Ways to carry out the invention and commercial usability:

In Fig. 1 an inventive self-drilling anchor 1 is shown in an overview, as it can be used advantageously in injectable soils. In the present example, the armature 1 consists of two factory-prefabricated subunits A and B of essentially the same design, which are pushed together in a force-locking manner along the armature longitudinal axis 2. The length of units A and B can be as required vary between 1 m and 6 m. By juxtaposing a predetermined number of subunits A, B, each with a predetermined length, an inventive anchor 1 in the desired overall length can be produced.

The structural design of the subunits A, B also goes from the FIGS. 2, 3 and 4 out. One sees a hollow rod member 3, which is provided over its entire length with an external thread 4 and which has an axial through hole 5 in the region of its longitudinal axis 2. The hollow bar element 3 is surrounded over its entire length, except for its end sections 3 ', 3 ", by a ribbed jacket tube 6. The two ends of the ribbed jacket tube 6 are connected tightly to the hollow bar 3 by means of the adapters 7. For this purpose the adapter 7 has a connection piece 8, onto which the jacket tube 6 is pushed axially, and in the direction of the one end section 3 'a cylindrical seat 9, the jacket surface of which has a peripheral bead Hollow bar element 3 is factory completely filled with a first corrosion protection compound 10, for example with a curable injection mortar.

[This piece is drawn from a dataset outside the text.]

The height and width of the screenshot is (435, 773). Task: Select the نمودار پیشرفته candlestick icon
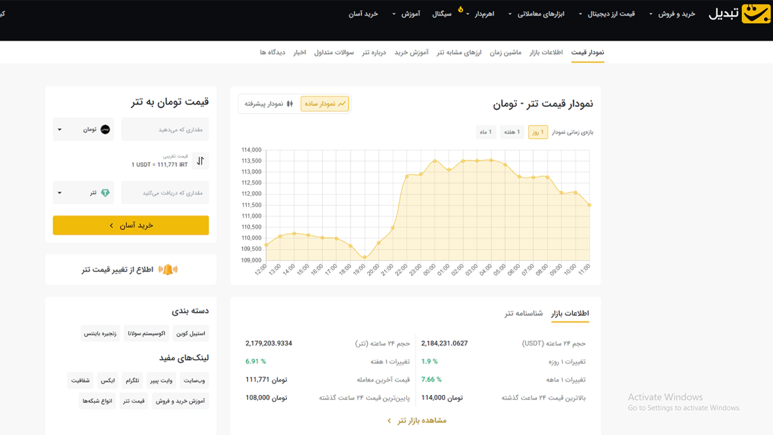tap(290, 104)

In this way, the diffusion-tight material properties of the cladding tube 6, together with the properties of the injection mortar 10 that achieve the passivation of the steel surface, result in double corrosion protection.

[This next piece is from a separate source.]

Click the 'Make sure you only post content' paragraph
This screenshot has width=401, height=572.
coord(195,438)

By frictional axial joining together a plurality of such prefabricated subunits A, B anchor 1 can be made of any length. For joining together a socket joint is provided, the constructive training to achieve a corrosion protection mainly from Fig. 2 evident. There you can see the free end portions 3 'of two axially opposite hollow rod elements 3, which are connected by means of a screw sleeve 8 tensile and pressure-resistant together.

The joint area is also surrounded over the entire length of the end portions 3 'by a sleeve tube 12, which bears tightly against the cylindrical seat 9 of the adapter 7 with its ends while maintaining a slight axial play. The cavity between the sleeve tube 12 and the end portions 3 'of the hollow rods 3 and der Screw sleeve 11 is filled with a second anticorrosion compound 13, for example with a grease.

Thus, a double corrosion protection is also present in the joint area, which is formed on the one hand by the diffusion-proof sleeve pipe 12 and on the other hand by the corrosion protection compound 13. Over the length of an armature according to the invention thus results in an alternating sequence of longitudinal sections, in which once the pre-injected with the first anticorrosion compound 10 sheath 6 provides corrosion protection and once the filled with the second anticorrosion compound 13 sleeve tube 12th

The subunit A forms the beginning of an armature 1 according to the invention, the end portion 3 "of which is assigned to the bottom of the borehole not being intended to form a socket joint but to receive a drill bit 14. For this reason, the modified adapter 7 'arranged at the end 3" does not have a cylindrical one Seat 9 on.

The structural design of the drill bit 14 goes out Fig. 5 according to which it has a cylindrical body 15, to which a cone tip 16 connects to one side. From the lateral surface of the apex 16 extend blades 17 in the radial direction with cutting 18 for releasing and conveying the substrate. From the other side of the cylindrical body 15, starting in the transition region between the cylindrical body 15 and the apex 16 extends in the longitudinal axis 2, a blind bore 19 with internal thread into which the hollow rod 3 of the subunit A with its end 3 "is screwed.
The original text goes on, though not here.